» **Document section**:

##############################

Lastly, the new protocols are not based on a character stream (SSH). This allows for information to flow both ways with multiple streams of instructions, results, and diagnostics, as well as large test inputs and outputs that may be in binary format.

Test results

Test results will no longer be constrained to a suite-level pass/fail outcome, but will be enumerated in fine detail and with structured format. Diagnostics collected during the test, such as logs captured from the test realm throughout the duration of the test, will be organized in a manner associated with the tests that produced them. There will be standard support for other artifacts from tests, such as profiles collected during test runtime or large test outputs such as screenshots taken during the test. The schema for the result format will be published in the SDK to support processing by out-of-tree tools.

Documentation

Developer guides such as this will be reviewed, edited, and simplified to be useful to out-of-tree developers. In-tree and out-of-tree testing workflows will be unified such that these guides won’t have information specific to Fuchsia in-tree/out-of-tree developers, or separate sections for such different audiences.

A new onboarding guide detailing the "Journey of Testing" will be developed. This guide will provide an entrypoint to developers who need to ensure their code is properly tested with both unit and integration tests. The goals of this guide are to 1) aid developers in making the correct choice about which type of test to write, and 2) quickly bring developers to a point where their tests are prepared to take advantages of more advanced testing strategies (such as CTS and Stress Testing).

Virtualization support

Virtual targets such as emulators are very useful and popular for testing. Fuchsia currently offers to download a distribution of qemu that has been tested to work with Fuchsia. However there are additional tools for working with virtualized targets, such as fx qemu and fx gce, that are only available in-tree.

We will map the gap between in-tree and out-of-tree support for running Fuchsia on virtualized targets, and address it to close testing workflow gaps as needed.

Dependencies

The FFX tool and associated stack.
The Fuchsia IDK, and any SDK frontends used by out-of-tree developers.
Making RealmBuilder available out-of-tree.
Exposing RealmBuilder via the SDK. This includes the underlying protocol, and at least one client library.
Extending RealmBuilder to support additional languages.

Risks and mitigations

N/A

Not in scope

End-to-end testing (aka system testing)

This proposal focuses on component testing, which takes the form of unit testing a single component or integration testing that spans multiple components. System tests, also known as end-to-end (or e2e) tests, don't exercise specific component instances but rather the entire system under test. As such they differ in many ways from component tests such as in developer needs and use cases, and in the platform's ability to offer isolation between e2e tests.

The current popular solution for e2e tests is SL4F (Scripting Layer for Fuchsia). The implementation includes a target-side daemon that is included in some Fuchsia images and can perform a documented set of system automation tasks, and a client library written in Dart that is available in the Fuchsia SDK.

Additionally, there exist CFv1 component tests that are arguably system tests. This is possible because the legacy CFv1 test runtime allows accessing real system services, as a legacy compromise that is intentionally not supported in CFv2 testing. For the purpose of this discussion we consider such strictly non-hermetic CFv1 component tests to be system tests as well.

Current challenges in scaling e2e test development include:

Adding facades to SL4F requires changing platform code and redistributing Fuchsia system images. Out-of-tree developers cannot extend SL4F's capabilities to automate a system.
SL4F does not rely on ffx, but rather uses its own transport layer, protocols, target discovery, and configuration. These differences add to the ongoing maintenance cost and introduce inconsistencies and friction in the developer experience.
Only a Dart client library is provided.

Since system tests are so uniquely different than component tests, this topic is covered in a separate roadmap document.

##############################

» **Dataset content**:
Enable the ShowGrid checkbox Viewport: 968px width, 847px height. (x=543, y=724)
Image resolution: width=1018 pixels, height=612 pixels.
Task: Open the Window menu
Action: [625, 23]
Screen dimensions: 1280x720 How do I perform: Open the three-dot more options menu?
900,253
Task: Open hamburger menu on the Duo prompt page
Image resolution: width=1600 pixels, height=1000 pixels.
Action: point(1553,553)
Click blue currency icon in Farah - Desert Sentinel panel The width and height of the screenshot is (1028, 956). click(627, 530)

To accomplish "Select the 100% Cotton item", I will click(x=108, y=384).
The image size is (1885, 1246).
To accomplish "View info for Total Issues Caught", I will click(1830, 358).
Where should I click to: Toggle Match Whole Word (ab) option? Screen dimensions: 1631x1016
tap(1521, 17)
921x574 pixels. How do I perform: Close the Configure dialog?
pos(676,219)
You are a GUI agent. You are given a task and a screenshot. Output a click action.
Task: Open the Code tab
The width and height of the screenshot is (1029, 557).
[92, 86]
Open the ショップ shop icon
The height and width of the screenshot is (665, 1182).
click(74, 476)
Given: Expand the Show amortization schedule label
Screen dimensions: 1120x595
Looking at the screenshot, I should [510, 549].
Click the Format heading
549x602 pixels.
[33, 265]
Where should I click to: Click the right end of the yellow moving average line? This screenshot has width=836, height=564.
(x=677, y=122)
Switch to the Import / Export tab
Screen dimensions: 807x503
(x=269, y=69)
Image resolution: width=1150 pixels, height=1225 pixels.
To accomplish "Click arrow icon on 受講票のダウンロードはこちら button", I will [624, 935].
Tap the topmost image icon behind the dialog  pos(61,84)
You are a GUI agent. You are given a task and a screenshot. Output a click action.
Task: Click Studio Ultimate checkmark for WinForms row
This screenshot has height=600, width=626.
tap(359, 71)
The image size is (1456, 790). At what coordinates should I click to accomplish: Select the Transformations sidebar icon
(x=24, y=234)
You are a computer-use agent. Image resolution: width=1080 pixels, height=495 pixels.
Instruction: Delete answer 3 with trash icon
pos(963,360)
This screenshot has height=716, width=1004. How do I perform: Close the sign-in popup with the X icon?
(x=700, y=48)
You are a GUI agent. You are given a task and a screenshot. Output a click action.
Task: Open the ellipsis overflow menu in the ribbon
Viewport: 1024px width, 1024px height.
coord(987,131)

##############################

» **Exercise 1**:
In the Fuchsia testing proposal, what does SL4F stand for?
» **Exercise 2**:
Output the part of the Fuchsia testing proposal word for word, starting with "Extending RealmBuilder to" and going on through "between e2e tests.".

» **Task output 1**:
Scripting Layer for Fuchsia

» **Task output 2**:
Extending RealmBuilder to support additional languages.

Risks and mitigations

N/A

Not in scope

End-to-end testing (aka system testing)

This proposal focuses on component testing, which takes the form of unit testing a single component or integration testing that spans multiple components. System tests, also known as end-to-end (or e2e) tests, don't exercise specific component instances but rather the entire system under test. As such they differ in many ways from component tests such as in developer needs and use cases, and in the platform's ability to offer isolation between e2e tests.